How and When You’ll Get Results
Under federal law, mammography facilities must send you a plain-language summary of your results. For findings rated “suspicious” (category 4) or “highly suggestive of malignancy” (category 5), the facility is required to notify both you and your healthcare provider within 7 calendar days of interpretation. For routine or benign results, the timeline is typically longer, often arriving by mail within a few weeks.
Many imaging centers now offer online patient portals where results appear within days. If you’re called back for additional imaging, that alone is not a reason to panic. Callbacks are common, especially after a first mammogram when there’s no prior image for comparison. Roughly 10% of screening mammograms result in a callback, and the vast majority of those turn out to be nothing concerning.

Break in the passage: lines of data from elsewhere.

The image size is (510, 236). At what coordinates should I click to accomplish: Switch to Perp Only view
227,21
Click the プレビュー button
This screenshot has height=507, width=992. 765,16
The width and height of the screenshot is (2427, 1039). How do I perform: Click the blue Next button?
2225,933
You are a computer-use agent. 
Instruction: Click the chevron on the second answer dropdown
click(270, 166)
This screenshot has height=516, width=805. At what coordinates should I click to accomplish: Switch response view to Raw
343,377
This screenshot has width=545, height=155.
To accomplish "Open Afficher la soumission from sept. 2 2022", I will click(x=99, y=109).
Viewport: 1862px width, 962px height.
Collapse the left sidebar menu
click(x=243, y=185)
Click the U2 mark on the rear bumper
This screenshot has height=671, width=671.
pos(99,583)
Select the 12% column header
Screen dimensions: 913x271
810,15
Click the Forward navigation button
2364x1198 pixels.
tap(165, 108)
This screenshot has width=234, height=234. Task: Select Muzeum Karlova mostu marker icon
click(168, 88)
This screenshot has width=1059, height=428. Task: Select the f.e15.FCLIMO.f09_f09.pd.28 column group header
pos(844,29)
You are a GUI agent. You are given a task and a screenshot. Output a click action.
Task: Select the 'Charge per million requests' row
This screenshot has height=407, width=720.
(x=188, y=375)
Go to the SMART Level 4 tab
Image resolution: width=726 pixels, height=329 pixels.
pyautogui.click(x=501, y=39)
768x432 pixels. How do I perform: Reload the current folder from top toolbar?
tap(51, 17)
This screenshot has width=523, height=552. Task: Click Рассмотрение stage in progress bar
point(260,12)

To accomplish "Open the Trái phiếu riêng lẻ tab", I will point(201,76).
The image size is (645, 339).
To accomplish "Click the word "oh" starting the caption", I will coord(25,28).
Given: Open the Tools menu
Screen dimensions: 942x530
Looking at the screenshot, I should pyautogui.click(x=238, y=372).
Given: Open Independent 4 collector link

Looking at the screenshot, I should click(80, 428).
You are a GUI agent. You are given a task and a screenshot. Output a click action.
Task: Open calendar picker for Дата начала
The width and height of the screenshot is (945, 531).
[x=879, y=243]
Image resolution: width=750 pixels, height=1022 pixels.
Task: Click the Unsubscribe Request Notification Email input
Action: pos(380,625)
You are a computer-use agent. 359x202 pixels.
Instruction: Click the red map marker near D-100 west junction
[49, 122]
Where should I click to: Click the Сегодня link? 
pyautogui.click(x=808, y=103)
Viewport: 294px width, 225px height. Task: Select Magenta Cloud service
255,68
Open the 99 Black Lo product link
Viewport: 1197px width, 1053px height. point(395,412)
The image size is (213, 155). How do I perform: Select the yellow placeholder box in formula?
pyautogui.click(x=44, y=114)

What Happens After an Abnormal Result
If your result is category 0, you’ll typically return for a diagnostic mammogram or ultrasound within a few weeks. The goal is to get a clearer picture before assigning a final assessment.
For category 3 findings, the follow-up schedule is well defined. You’ll have a diagnostic mammogram at 6 months, then again at 12 months. If the finding remains stable, the follow-up interval extends to one year, and after 24 total months of stability, the finding is generally reclassified as benign. This same timeline applies whether the monitoring is done with mammography, ultrasound, or MRI.
Categories 4 and 5 lead to a biopsy recommendation. During a breast biopsy, a small sample of tissue is removed and examined under a microscope. Most biopsies are done with a needle guided by imaging, typically as an outpatient procedure. Results usually come back within a few days to a week. Even among category 4 findings, the majority of biopsies come back noncancerous.